PFS médiane des investigateurs (mois)

6,8

7

 

HR de PFS (95% CI)

1,01 (0,79-1,30)

0,91

PFS médiane du comité indépendant (mois)

6,8

6,9

 

HR de PFS (95% CI)

0,99 (0,71-1,28)

0,96

Survie médiane (mois)

14,4

16,1

 

HR de survie (95% CI)

1,13 (0,79-1,58)

0,53

Réponses objectives (investigateurs) (%)

45

23

 

Les données de toxicité étaient comparables à celles publiées dans l’étude de phase II, avec respectivement 67% et 56% d’effets adverses de grade ≥3 dans le bras expérimental et dans le bras contrôle,  la neutropénie étant l’événement secondaire rapporté au traitement de grade ≥3 le plus fréquent dans les 2 bras (32 vs 24%). A noter enfin la survenue de 13 (6%) et 7 (3%) cas d’embolies pulmonaires. 
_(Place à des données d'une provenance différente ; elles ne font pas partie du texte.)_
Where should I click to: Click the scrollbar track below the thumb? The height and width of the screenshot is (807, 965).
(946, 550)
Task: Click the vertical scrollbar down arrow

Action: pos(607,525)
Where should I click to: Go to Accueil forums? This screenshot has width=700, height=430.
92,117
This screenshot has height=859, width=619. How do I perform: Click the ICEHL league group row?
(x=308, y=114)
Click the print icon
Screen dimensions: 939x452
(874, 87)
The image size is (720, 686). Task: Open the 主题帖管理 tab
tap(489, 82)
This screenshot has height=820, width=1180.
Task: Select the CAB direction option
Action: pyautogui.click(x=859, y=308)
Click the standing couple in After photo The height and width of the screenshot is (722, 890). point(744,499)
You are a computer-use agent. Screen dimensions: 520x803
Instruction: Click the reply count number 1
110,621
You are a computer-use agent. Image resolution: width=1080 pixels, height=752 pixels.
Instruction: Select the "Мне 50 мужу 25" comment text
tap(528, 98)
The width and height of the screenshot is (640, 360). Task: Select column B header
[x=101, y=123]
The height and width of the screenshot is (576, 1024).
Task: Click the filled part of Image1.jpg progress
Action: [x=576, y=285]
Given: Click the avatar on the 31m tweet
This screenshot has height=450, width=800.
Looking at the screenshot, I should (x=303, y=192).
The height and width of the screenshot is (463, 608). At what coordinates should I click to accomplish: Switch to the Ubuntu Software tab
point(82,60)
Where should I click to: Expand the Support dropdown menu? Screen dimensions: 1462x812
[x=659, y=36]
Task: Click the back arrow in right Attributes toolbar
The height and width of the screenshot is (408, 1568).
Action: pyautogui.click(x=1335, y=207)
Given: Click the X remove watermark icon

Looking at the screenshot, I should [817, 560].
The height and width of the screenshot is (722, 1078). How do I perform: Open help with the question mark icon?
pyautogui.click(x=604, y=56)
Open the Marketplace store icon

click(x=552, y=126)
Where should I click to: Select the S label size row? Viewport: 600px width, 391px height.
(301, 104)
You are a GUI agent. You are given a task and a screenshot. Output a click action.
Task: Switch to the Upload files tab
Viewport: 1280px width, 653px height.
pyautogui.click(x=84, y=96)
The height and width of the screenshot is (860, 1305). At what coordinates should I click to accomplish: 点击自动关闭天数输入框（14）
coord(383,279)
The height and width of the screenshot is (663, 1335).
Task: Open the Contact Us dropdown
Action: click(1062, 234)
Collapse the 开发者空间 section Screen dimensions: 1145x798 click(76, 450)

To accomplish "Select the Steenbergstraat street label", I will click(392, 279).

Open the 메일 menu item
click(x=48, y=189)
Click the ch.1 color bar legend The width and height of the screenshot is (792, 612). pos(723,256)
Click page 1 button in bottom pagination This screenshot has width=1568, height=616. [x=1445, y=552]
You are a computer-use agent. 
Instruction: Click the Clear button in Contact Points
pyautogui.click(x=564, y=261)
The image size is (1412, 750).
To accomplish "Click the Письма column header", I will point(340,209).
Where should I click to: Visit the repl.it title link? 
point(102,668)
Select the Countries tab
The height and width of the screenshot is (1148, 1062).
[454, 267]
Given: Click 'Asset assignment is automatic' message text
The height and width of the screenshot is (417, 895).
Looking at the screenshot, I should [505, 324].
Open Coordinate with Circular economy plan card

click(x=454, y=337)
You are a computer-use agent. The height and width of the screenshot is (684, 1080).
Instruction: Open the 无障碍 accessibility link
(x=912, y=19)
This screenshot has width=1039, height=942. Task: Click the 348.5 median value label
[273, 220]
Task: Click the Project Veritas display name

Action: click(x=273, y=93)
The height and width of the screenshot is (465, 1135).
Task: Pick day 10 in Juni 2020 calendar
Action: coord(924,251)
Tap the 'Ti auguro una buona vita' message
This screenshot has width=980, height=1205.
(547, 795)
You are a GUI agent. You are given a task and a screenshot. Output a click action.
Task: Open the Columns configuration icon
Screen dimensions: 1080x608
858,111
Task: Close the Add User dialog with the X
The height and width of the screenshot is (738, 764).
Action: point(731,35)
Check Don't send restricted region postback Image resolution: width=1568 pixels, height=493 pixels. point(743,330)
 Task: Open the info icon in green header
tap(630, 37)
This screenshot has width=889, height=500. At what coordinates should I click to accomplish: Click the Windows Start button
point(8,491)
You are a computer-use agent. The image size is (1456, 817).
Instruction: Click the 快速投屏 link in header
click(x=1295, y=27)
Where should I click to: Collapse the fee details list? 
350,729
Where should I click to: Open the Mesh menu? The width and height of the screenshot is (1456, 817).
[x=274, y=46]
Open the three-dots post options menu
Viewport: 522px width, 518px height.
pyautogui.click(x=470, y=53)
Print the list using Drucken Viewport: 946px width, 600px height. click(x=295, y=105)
·      Il n’y a pas d’explication évidente au fait que cette étude de phase III ne confirme pas les résultats de l’étude positive de phase II : les caractéristiques des patients des deux groupes étaient globalement les mêmes entre la phase II et la phase III à l’exception des caractéristiques histologiques puisqu’il a été décidé après la phase II d’inclure uniquement des formes d’histologie épithélioïde dans la phase III : ainsi, dans l ‘étude de phase II, il y avait respectivement dans le groupe expérimental et dans le groupe placebo 39 (89%) et 38 (88%) de formes épithéioïdes. Dans l’étude de phase III, il y en a 220 (96%) et 223 (97%). On a du mal à croire que cette différence suffise à expliquer ces résultats et même à gommer tout bénéfice, même non significatif en inversant même les résultats de survie : 18,3 vs 14,2 mois dans l’étude de phase II et 14,4 vs 16,1 mois dans la phase III).  Rappelons que la non confirmation d’un essai de phase II par une étude de phase III est une chose extrêmement banale : de nombreux essais de phase II sont positifs, mais la probabilité que des essais ultérieurs fassent du traitement exploré dans ces essais un standard dans les 5 années suivantes n’est que de 3,8% (cliquer ici). Parmi les nombreux agents antérieurement-vasculaires explorés dans le mésothéliome, pour l’instant seul le bevacizumab a démontré en phase III son activité. 

 

 

 

 

 

Reference

Nintedanib in combination with pemetrexed and cisplatin for chemotherapy-naive patients with advanced malignant pleural mesothelioma (LUME-Meso): a double-blind, randomised, placebo-controlled phase 3 trial.

Scagliotti GV, Gaafar R, Nowak AK, Nakano T, van Meerbeeck J, Popat S, Vogelzang NJ, Grosso F, Aboelhassan R, Jakopovic M, Ceresoli GL, Taylor P, Orlandi F, Fennell DA, Novello S, Scherpereel A, Kuribayashi K, Cedres S, Sørensen JB, Pavlakis N, Reck M, Velema D, von Wangenheim U, Kim M, Barrueco J, Tsao AS.